De los numerosos milagros que se le adjudican al Santo nacido en Viloria de Rioja el año 1019, hay uno que destaca sobre el resto y le da a Domingo García reconocida fama dentro y fuera del mundo Jacobeo, amén de los innumerables trabajos de acondicionamiento y construcción de caminos y puentes, realizados por el Santo a lo largo de su dilatada vida para mejorar el Camino Francés.


Cuenta la leyenda que en el siglo XIV, un matrimonio alemán y su joven hijo de 18 años, Hugonell, se dirigían en peregrinación a Compostela. Al llegar a Santo Domingo se hospedaron en un mesón y la hija del posadero se enamora del joven, pero al no ser correspondida decide vengarse ocultando una copa de plata en el equipaje del joven. Cuando éste se disponía a abandonar la ciudad la muchacha denuncia el robo. Al ser capturado, se encuentra la copa entre sus pertenencias por lo que es acusado de robo y condenado a la horca.


Al día siguiente, sus padres, antes de emprender el viaje, van a ver el cuerpo de su hijo, quien sorprendentemente estaba vivo y les dice: “El bienaventurado Santo Domingo de la Calzada me ha conservado la vida contra el riguroso cordel… dad cuenta de este prodigio”.
Los padres acuden a contar el suceso al corregidor de la ciudad, pero éste, escéptico, comenta que el joven está tan vivo como el gallo y la gallina asados que se dispone a comer. Al instante las aves recuperan las plumas y la vida, dando fe del portentoso milagro. De esta leyenda nació el dicho popular: «En Santo Domingo de la Calzada, donde cantó la gallina después de asada».


Aunque se desconoce con exactitud desde que fecha se mantienen, un gallo y una gallina en el interior de la Catedral, ya existen referencias documentales del año 1350 en el que se hace mención a este hecho, datándose el actual gallinero en el siglo XV.


Se asegura que la Catedral de Santo Domingo, es el único templo de la cristiandad que alberga de manera permanente, animales vivos en su interior. Desde el año 1965 las aves blancas, como las que cantaron en el milagro, permanecen durante todo el año en el gallinero catedralicio, siendo relevadas cada quince días.

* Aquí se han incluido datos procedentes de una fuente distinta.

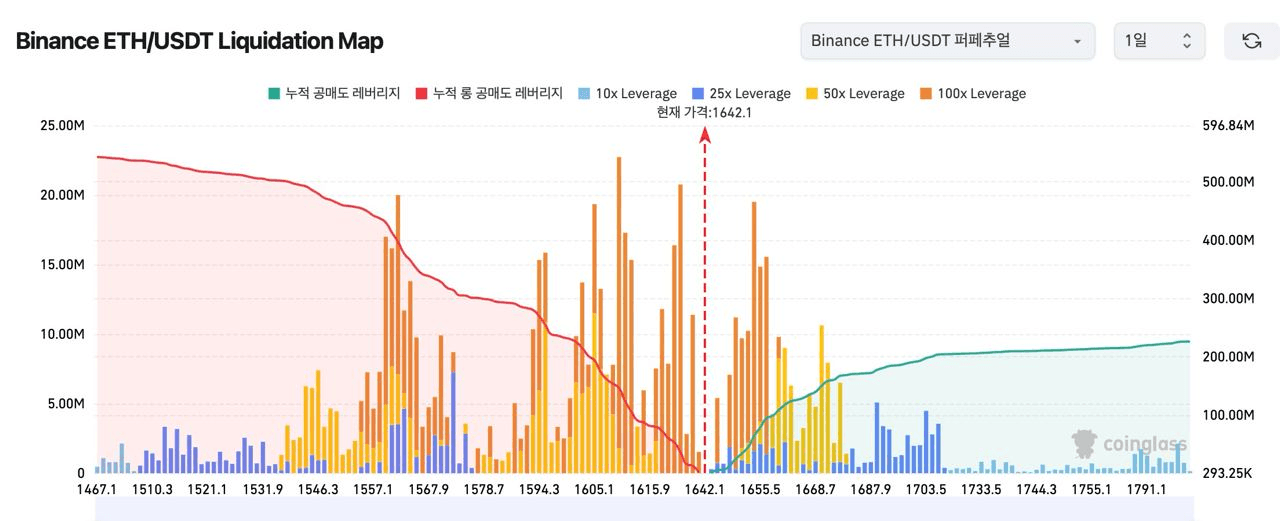Click the light blue 10x Leverage legend swatch
This screenshot has height=521, width=1280.
click(x=583, y=94)
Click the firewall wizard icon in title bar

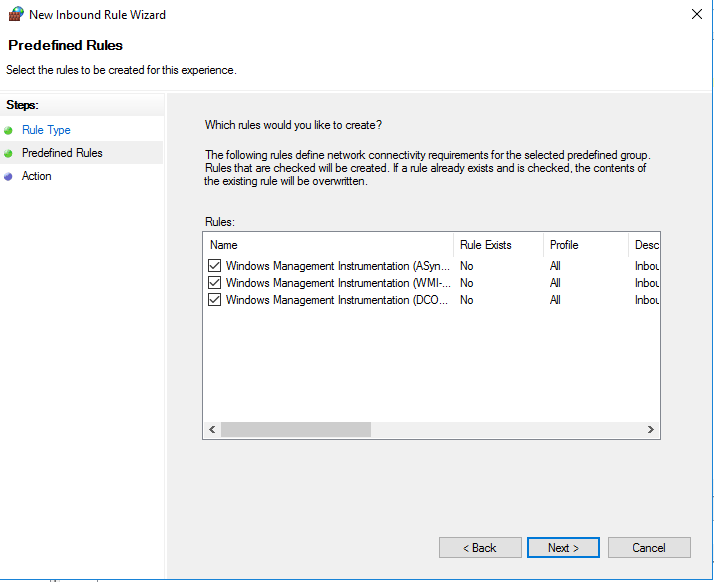[15, 15]
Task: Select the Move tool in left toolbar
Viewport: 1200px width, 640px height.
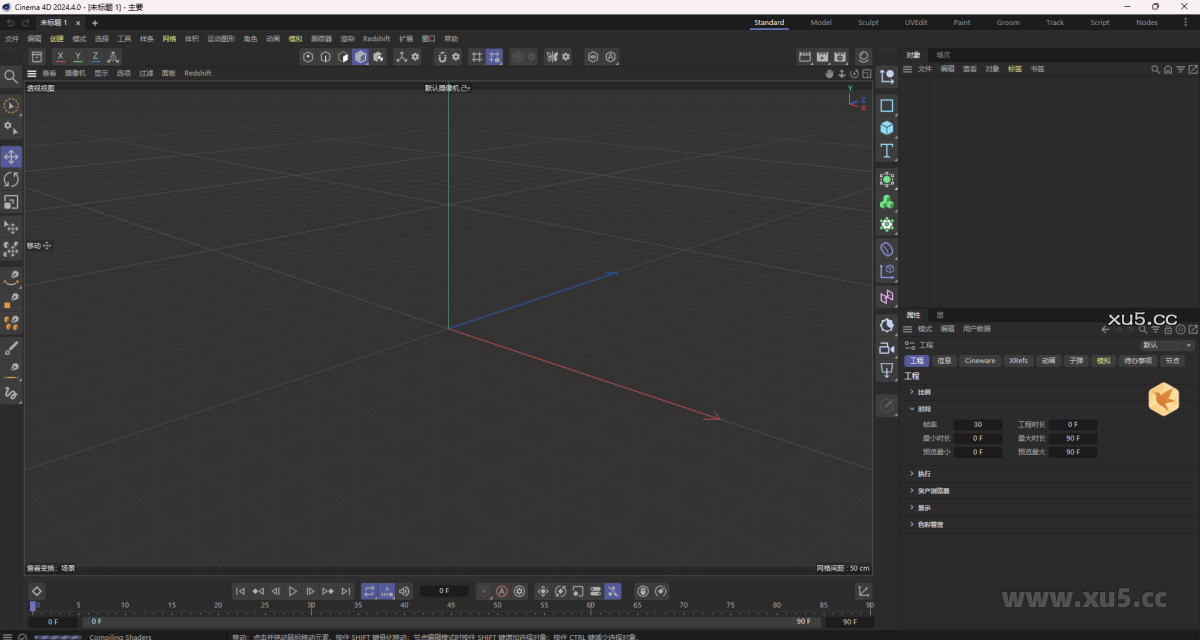Action: 11,156
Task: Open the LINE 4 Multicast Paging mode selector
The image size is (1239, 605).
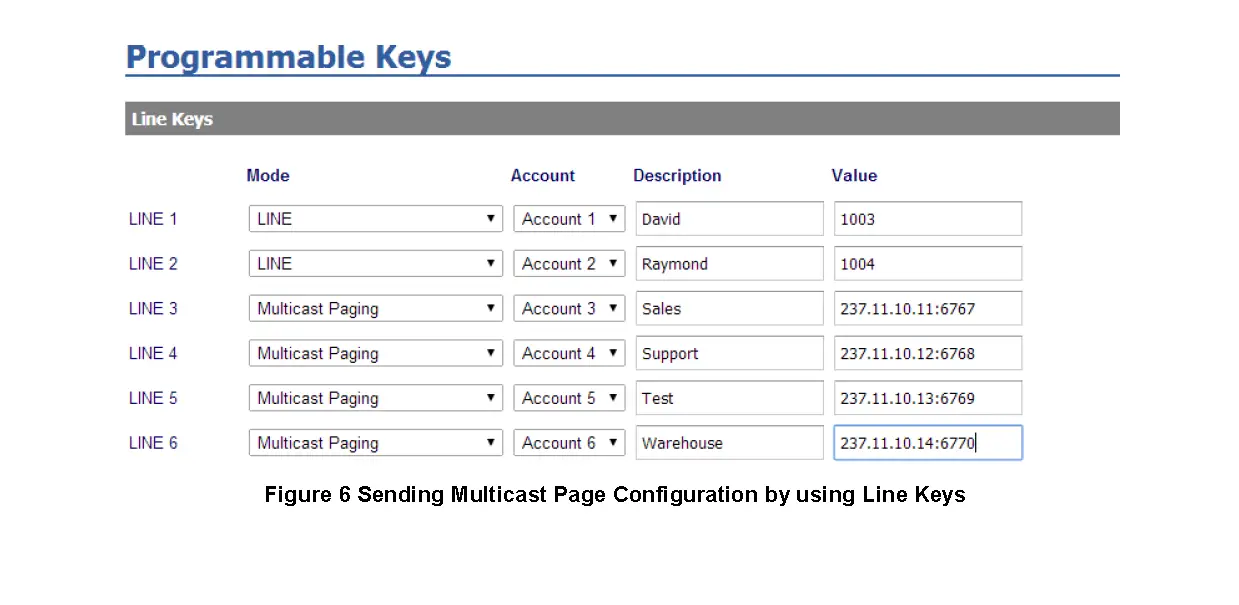Action: tap(375, 353)
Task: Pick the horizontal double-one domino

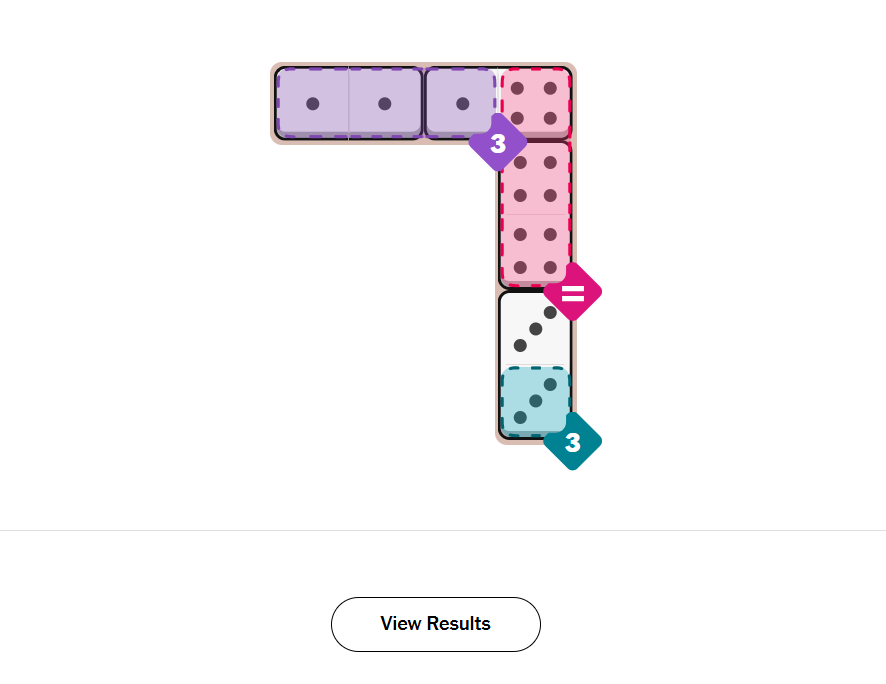Action: click(x=348, y=103)
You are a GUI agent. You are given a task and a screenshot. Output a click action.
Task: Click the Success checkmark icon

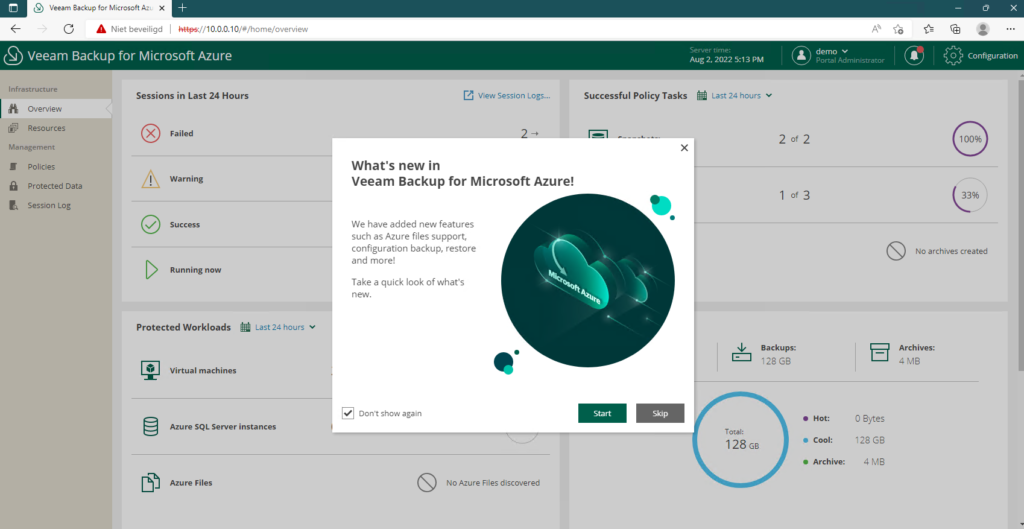click(150, 225)
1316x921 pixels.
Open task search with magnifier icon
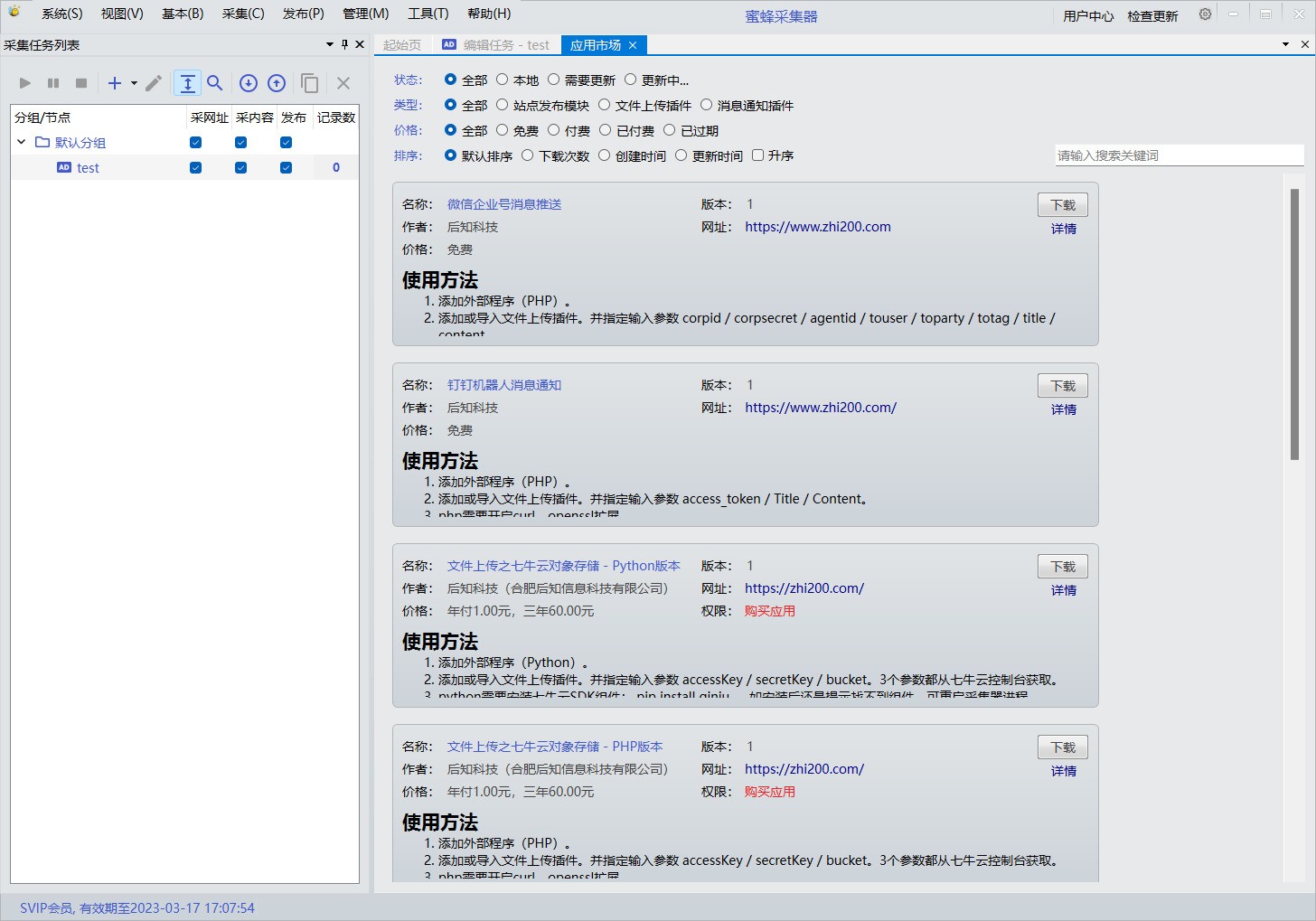click(x=215, y=83)
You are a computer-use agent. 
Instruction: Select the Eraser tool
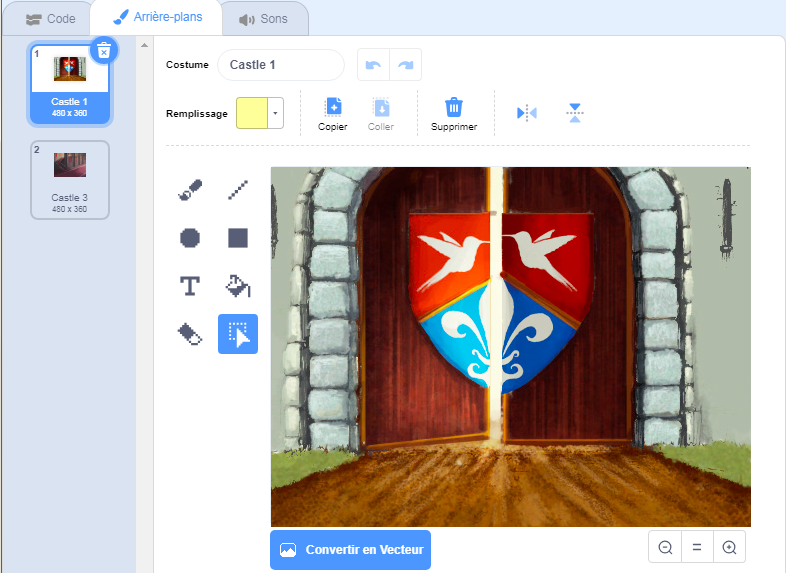(190, 335)
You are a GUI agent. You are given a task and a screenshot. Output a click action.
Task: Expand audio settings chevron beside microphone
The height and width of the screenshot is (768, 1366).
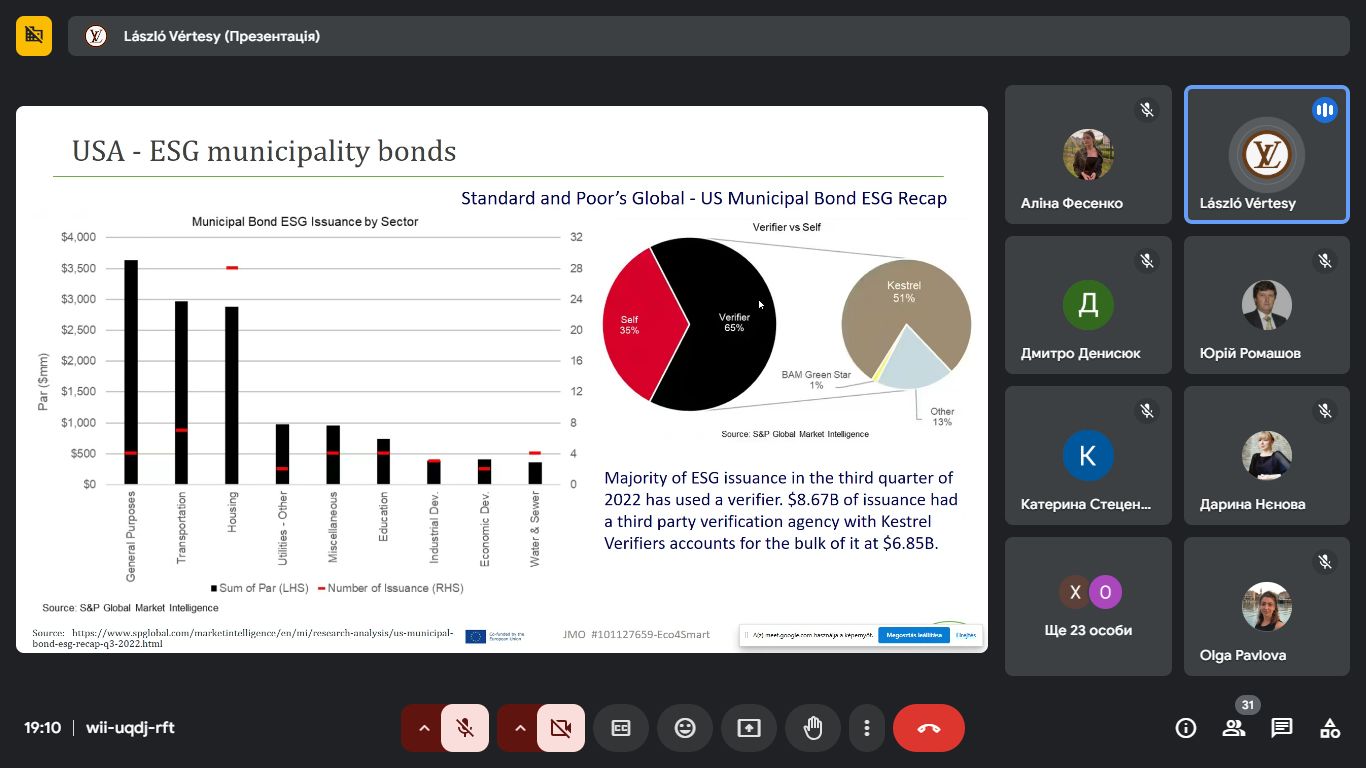pyautogui.click(x=424, y=728)
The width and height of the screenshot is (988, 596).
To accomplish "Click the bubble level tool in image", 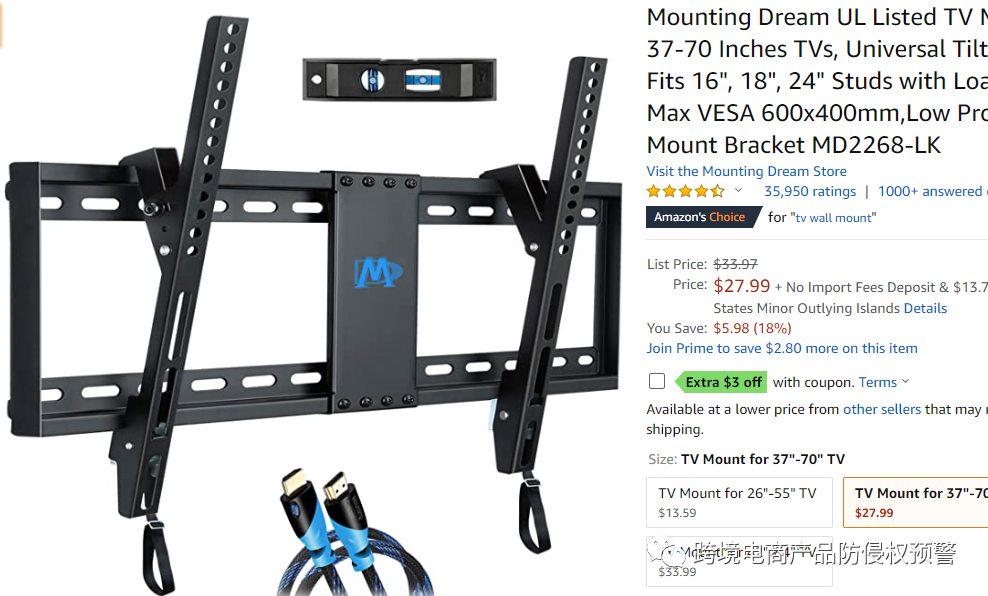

Pues hasta esa fecha solo permanecían en el gallinero desde el 25 de abril, día de la gaita y el tamboril, hasta el 13 de octubre, día en el que se celebra la romería que recuerda el milagro.

La flecha señala las marcas realizadas por los bordones, para "asustar" a las aves.

Hasta hace años, el gallinero no se encontraba protegido por el cristal que lo hace en la actualidad, por lo que los Peregrinos acostumbraban a "asustar" con su bordón a los animales con el fin de poder obtener alguna pluma de los mismos, ya que al igual que poder darles de comer, era un símbolo de protección y buena suerte para el resto de la peregrinación.

 

Los encargados de mantener viva esa tradición, junto a la de acoger a los peregrinos que recalan en el albergue que regentan, son los componentes de la Cofradía del Santo capitaneados por Antonio Rojas, hijo de Antonio Rojas Abeytua, principal impulsor y recuperador de la raza de las gallinas del milagro, que llegaron a encontrarse al borde de la extinción.